Yes. Mathematically, that's probably right.
Your next question comes from the line of Tom McCrohan with CLSA.
Melissa, I guess before the big drop in fuel prices, you had talked about long-term expectations for EPS growth, I think about 20%? I'm just wondering how you're thinking about that now?
Yes, we had long-term growth targets of revenue 10% to 15% and earnings 15% to 20%. And we actually, with the exception of fuel prices, I'd say we've largely been on track with that. So when we think about the business over the longer term, part of what we've been trying to do is diversify the business away from the fuel price exposure. And we thought hedging was an okay strategy for a shorter period of time but over the longer term, the intention was to increase the other parts of the business in areas that we thought we had expertise that would also reduce that exposure.

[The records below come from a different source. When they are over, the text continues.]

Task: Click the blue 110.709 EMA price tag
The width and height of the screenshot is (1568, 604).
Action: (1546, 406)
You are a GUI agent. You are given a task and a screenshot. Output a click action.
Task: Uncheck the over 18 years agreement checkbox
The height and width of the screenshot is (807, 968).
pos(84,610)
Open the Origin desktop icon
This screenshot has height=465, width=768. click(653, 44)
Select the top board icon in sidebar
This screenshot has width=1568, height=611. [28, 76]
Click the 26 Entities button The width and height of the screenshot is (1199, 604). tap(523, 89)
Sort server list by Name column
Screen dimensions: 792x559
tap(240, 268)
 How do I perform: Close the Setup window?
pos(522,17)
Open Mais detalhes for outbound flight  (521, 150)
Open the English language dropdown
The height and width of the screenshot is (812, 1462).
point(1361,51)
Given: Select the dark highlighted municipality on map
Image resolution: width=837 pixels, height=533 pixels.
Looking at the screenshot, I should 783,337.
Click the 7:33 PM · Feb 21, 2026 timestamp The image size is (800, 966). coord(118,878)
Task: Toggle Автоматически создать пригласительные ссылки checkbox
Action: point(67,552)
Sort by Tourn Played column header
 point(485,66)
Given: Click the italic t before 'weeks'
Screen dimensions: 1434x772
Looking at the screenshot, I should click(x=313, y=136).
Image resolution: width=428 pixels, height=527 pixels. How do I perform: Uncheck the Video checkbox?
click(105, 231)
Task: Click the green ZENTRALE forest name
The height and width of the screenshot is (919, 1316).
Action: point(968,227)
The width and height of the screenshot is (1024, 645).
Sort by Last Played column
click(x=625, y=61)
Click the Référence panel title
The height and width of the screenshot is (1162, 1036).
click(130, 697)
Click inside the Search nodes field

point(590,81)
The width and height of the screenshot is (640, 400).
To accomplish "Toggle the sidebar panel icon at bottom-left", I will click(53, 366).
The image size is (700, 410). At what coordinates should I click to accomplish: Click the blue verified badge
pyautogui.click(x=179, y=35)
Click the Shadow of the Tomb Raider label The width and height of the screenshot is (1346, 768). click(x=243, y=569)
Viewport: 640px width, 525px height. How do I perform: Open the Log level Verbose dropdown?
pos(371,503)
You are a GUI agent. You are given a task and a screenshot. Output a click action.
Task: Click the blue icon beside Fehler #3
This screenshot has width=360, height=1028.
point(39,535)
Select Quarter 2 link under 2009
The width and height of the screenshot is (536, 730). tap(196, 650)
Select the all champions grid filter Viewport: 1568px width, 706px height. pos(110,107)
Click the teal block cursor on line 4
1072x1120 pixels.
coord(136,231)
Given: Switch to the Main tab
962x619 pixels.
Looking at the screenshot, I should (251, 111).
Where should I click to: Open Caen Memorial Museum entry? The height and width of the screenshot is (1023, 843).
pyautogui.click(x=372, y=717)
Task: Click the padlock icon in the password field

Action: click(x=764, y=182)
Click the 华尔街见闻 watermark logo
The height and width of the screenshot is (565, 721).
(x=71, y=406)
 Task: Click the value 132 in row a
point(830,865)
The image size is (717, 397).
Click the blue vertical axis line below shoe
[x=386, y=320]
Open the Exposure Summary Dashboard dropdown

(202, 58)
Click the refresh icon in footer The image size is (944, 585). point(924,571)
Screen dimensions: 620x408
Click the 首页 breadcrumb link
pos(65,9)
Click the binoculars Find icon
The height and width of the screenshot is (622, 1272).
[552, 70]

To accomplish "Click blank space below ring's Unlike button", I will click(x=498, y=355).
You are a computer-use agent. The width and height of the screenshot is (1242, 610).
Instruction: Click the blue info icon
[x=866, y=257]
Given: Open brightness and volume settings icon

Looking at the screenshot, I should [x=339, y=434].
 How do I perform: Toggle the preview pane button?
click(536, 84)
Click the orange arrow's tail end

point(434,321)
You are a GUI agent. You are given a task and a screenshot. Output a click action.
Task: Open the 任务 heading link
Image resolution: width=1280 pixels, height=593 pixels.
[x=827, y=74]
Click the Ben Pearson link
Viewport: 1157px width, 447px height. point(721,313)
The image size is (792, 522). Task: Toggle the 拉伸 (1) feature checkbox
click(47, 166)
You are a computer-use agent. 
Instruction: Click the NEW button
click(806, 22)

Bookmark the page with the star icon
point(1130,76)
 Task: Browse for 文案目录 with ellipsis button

And so I would still stand by the numbers as we think about the business on a longer-term basis that we're seeing that representing the quarter. And if you take out the impact of fuel prices and FX, we grew 12% top line and 16% on an ANI basis, again, adjusted for fuel prices and FX. And so underlying the business, you're still seeing that level of strength. And we've gotten to the point where we're starting to see fuel prices, hopefully, lift again. But regardless of whether that happens or not, we're making sure that we're gearing the business on a longer-term basis. So that there isn't as much sensitivity longer term to fuel prices.
Okay. Just trying to make sure I could characterize the increase in guidance correctly? It looks like most, if not all, the increase was due to expectations for higher fuel assumptions. And that seems to kind of square with the sensitivity, the $0.10 to $0.16. So, raising guidance about $0.27 and your fuel price assumption went from $1.97 to $2.14, right. So that kind of squares with the EPS increase. So it doesn't really seem to bake in any of the positive trends and outperformance you're seeing in healthcare, the Ctrip win in Asia. So I'm just trying to make sure I'm thinking about the change to guidance, was it all attributable to fuel or not?
So you were right in using the U.S. calculation, but as a contra to what we're picking up in the U.S. So you're saying that $0.27 is largely based on the fuel price changes happening in U.S. fuel prices. We're expecting to see some contraction in spreads in Europe. And so we're buffering some of the expectations we're going to have in fuel prices because of what typically happens is you get a little bit of an offset to that. And at the same time, we're pushing through the piece of favorability we saw in the first quarter that wasn't timing related. There's a little bit that was timing, but the majority of it we actually are including in increasing the guidance. You asked about Ctrip and I think it's kind of early for us in that stage to really know what that's going to ramp to be. And so something like that, we typically are anticipating a ramp of new signings when we give out guidance. Something that's larger like that and unpredictable, we won't necessarily factor in until we have better insight into what that's going to look like.
Okay. So kind of a last question. To understand the guidance relative to the new disclosures in exhibit 1, which strip out the noise from FX and fuel prices. So, on a normalized basis as per the methodology you're using in that new Exhibit, the FX and PPG effect. What would guidance -- like how do you normalize your full-year guidance for those two factors?
So if you were to normalize, and Roberto had said this earlier, but if you normalize for those factors, the mid-point of our revenue guidance is a little bit more than 10%, and mid-point of our earnings guidance is a little ahead of 20%. So it's a little bit better than what we had said on the last call but pretty comparable.
This concludes the question-and-answer session for today. Steve Elder, the floor is yours for any closing remarks.
Thank you, Rachel and thank you, everyone for joining us this quarter and we look forward to talking to you next quarter.
Thank you, ladies and gentlemen. This concludes the WEX first quarter 2016 earnings conference call. You may now disconnect.